Inspiring! We work everyday enforcing the idea of helping one another enjoy our home by picking up and doing what they can. It is amazing to see what they are able to do and then they are so proud!
Ok, can I just say it?? Pretty please?? THAT’S MY GIRL, EVERYONE! (shameless, aren’t I *g*) And as for that “lazy” comment, you stop that right now–you are anything BUT lazy 🙂
krytal thorndike says
Very well said! As a mom to 4 with the youngest being 18 mos…I also do the same 🙂 Less of a headache for me and less of the feeling like I have to do it all…more confidence for them and it makes them happy to help!
Jenny Borisch says
Great post! My parents raised my brother and I to be able to figure things out and it worked great – I think he and I turned out pretty well. 🙂
When my husband and I have kids I want to remember this ‘figure it out’ approach – it is so full of common sense.
P.S. Your kids are so cute!
I COMPLETELY agree with this. Then again I was a Montessori kiddo, so maybe that’s why!? People are always blown away when I tell them that I started making my own lunch in kindergarten, but seriously, why not!? People need to be responsible for themselves, and starting that early is best. I don’t think you’re overworking them, if they make the mess, the should at least participate in cleaning PART of it, no matter the age!
In the child welfare system, we call it ‘teaching life skills.’ Maybe some think you’re mean, but I think you’re doing them a favor.
You are wonderful!

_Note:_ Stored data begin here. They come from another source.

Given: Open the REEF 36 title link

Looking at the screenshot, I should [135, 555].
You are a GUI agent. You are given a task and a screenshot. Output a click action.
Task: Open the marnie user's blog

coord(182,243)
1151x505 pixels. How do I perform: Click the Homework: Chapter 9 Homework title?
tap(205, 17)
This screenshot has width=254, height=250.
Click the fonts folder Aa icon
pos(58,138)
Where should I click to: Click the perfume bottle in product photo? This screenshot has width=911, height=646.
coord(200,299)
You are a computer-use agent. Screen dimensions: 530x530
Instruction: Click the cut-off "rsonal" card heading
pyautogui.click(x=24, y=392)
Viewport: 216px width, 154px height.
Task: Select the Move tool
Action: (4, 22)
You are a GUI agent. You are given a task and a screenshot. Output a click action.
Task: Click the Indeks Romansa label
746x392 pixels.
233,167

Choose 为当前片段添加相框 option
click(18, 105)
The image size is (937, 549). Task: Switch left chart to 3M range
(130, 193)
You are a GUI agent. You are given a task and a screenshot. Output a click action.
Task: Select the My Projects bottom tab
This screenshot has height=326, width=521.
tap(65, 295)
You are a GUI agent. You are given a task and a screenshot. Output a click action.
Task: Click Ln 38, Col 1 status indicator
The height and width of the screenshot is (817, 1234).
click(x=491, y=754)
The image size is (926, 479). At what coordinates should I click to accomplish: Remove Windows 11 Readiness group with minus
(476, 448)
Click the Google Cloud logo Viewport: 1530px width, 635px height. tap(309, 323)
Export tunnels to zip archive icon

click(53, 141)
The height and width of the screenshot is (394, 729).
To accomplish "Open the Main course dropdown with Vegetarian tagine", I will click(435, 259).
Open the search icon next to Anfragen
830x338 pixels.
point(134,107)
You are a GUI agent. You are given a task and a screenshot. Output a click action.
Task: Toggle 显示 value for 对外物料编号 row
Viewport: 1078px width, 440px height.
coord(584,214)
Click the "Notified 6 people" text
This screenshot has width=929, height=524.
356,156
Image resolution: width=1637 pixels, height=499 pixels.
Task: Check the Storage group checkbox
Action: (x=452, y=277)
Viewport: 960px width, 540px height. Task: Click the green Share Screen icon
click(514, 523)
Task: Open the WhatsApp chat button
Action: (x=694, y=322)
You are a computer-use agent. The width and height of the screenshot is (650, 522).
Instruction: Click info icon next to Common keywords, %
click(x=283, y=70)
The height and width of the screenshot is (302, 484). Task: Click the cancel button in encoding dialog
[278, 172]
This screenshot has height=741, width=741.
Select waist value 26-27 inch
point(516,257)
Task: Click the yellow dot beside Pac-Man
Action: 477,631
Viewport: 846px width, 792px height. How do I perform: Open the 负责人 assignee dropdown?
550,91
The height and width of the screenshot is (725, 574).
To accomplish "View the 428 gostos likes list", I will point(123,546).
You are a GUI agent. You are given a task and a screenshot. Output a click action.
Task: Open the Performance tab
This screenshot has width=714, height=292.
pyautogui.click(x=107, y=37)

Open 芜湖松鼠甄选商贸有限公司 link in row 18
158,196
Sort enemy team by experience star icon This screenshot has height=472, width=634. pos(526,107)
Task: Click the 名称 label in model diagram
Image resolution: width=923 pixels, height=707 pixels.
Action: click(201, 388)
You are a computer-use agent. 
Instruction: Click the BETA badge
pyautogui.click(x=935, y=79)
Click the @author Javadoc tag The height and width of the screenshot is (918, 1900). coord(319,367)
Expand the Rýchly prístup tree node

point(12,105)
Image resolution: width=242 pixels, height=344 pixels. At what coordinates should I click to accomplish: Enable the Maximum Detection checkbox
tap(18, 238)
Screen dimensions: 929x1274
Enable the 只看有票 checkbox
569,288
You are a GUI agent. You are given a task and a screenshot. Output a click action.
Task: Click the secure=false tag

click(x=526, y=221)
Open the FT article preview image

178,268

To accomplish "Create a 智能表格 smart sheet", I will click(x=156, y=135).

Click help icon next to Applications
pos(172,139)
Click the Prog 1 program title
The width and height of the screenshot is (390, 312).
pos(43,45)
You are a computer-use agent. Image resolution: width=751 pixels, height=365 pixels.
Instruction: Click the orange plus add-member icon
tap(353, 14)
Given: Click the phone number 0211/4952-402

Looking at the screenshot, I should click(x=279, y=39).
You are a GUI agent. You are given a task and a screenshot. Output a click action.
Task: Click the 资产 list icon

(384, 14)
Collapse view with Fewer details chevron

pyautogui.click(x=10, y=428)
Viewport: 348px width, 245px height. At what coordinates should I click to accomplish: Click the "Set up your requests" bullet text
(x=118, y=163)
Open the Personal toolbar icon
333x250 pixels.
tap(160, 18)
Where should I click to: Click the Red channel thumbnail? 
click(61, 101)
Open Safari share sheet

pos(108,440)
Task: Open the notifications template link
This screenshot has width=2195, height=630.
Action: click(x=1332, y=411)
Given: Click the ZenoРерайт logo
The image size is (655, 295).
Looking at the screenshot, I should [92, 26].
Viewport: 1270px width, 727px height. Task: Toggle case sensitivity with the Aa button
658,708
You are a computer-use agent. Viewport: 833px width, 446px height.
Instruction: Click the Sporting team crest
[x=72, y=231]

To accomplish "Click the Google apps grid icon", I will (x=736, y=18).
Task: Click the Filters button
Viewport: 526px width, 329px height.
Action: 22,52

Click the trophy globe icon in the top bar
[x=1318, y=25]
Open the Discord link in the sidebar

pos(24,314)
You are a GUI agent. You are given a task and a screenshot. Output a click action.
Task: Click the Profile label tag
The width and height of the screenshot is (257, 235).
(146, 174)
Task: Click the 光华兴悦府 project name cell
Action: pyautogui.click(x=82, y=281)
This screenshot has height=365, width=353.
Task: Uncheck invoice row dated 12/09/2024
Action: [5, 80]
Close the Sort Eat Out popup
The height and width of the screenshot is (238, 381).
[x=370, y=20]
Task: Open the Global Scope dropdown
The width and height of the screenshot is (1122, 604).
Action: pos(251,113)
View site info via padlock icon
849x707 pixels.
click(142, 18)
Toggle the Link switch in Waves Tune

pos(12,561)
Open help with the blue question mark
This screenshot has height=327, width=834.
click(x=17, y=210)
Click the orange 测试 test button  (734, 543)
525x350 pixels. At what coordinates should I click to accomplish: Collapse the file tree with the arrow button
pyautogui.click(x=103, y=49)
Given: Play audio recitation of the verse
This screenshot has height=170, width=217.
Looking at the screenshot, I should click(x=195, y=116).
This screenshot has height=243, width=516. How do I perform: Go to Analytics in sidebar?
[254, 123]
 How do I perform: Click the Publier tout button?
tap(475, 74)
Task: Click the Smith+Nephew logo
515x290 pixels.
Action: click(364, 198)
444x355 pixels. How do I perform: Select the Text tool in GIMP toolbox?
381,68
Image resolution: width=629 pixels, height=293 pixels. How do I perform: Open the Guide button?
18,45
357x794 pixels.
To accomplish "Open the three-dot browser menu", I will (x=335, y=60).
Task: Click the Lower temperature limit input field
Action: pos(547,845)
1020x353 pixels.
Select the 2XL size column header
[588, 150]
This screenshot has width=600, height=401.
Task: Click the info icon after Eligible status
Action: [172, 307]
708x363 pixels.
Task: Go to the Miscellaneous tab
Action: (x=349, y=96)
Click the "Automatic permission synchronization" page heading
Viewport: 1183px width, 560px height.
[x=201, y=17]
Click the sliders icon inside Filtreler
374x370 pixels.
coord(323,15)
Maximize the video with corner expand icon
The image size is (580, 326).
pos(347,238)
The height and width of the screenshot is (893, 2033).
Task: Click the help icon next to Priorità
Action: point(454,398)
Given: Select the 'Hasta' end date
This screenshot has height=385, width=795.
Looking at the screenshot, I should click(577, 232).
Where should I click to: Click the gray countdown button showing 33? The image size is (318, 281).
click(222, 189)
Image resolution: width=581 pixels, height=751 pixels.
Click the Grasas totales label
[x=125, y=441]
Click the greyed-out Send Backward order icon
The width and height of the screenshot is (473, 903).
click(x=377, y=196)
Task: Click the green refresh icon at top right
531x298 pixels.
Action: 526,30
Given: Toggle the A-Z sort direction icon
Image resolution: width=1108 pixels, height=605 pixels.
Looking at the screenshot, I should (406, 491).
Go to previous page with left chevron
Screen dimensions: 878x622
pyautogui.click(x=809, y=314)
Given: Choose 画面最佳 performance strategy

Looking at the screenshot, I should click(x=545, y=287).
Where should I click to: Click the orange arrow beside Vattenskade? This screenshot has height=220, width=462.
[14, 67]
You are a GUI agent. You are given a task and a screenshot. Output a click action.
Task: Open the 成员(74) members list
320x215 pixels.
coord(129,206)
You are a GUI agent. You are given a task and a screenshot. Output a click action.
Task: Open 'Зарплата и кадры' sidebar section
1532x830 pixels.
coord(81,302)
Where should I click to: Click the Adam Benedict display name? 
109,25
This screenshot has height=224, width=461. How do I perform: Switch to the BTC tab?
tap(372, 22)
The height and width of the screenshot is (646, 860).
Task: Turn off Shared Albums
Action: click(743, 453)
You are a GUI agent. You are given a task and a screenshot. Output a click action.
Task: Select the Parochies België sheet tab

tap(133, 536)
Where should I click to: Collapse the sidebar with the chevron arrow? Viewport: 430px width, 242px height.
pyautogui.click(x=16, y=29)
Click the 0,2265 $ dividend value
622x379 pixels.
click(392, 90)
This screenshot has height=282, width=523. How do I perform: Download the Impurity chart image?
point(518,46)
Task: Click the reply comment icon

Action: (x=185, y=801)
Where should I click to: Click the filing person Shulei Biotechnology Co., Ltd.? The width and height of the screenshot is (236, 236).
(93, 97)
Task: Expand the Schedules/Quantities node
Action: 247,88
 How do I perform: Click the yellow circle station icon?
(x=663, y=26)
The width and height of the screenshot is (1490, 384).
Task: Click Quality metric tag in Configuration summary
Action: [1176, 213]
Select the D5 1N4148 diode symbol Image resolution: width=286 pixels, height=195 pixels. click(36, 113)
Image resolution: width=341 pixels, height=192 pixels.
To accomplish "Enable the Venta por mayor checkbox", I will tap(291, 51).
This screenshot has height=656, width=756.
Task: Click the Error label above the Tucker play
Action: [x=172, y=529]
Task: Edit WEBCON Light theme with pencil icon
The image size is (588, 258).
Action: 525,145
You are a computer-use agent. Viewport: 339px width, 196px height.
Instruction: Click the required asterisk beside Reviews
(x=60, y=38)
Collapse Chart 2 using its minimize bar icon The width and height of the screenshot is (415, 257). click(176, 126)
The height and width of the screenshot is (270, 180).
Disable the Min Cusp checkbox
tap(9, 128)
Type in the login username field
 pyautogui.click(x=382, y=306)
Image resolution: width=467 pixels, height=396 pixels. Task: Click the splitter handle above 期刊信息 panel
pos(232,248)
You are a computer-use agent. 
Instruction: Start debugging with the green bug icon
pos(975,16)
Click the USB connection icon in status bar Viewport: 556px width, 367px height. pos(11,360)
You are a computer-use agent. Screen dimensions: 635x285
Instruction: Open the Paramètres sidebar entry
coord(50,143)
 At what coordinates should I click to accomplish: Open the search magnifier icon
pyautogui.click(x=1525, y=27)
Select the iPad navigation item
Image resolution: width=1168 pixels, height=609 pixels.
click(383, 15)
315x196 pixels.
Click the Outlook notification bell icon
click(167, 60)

This post is so refreshing. I work with pre-college students and it is AMAZING how babied and entitled they are…wish their parents had adopted your outlook because their kids would probably be more resilient, resourceful, and empathetic. Bravo!
I applaud you and think you are doing an amazing job. It is so important to teach kids that they can do it. It will aide in them being independent and secure as they grow. You are a wonderful mom.
Amen! I parent this way too.
I watch kids here on a drop-in basis, and even ones who are not here consistently know my expectations. Parents are often shocked to see their kids clear their plates to the table, etc. I think it’s unreasonable to NOT have appropriate DIY expectations for even the little ones!
I can’t help but grin and smile at this wonderful post from an even more wonderful mother! You are the empitomy of motherhood! This is how it’s done or should be. Bravo!
Despite my boy having disabilities I try to instill in him a sense of indepence and responsibility. We are two in this home therefore us two should take care of it.
I have a rule in my house: You make the mess. You clean it up. That includes guests as well. 🙂
Iowa Expat says
love this post!! I have some similar rules, but you are giving me more ideas! When I potty trained my kids earlier than my friends everyone was SHOCKED, yes kids can be potty trained at 19 months, and no it does not mean I am trained, they seriously CAN do it (and it saved me $$ and the environment a year or so of extra diapers!)…..sure it was a rough 10 days with my daughter, and only 2 rough days with my son, but when compared to the time, messes and money I saved WELL WORTH IT!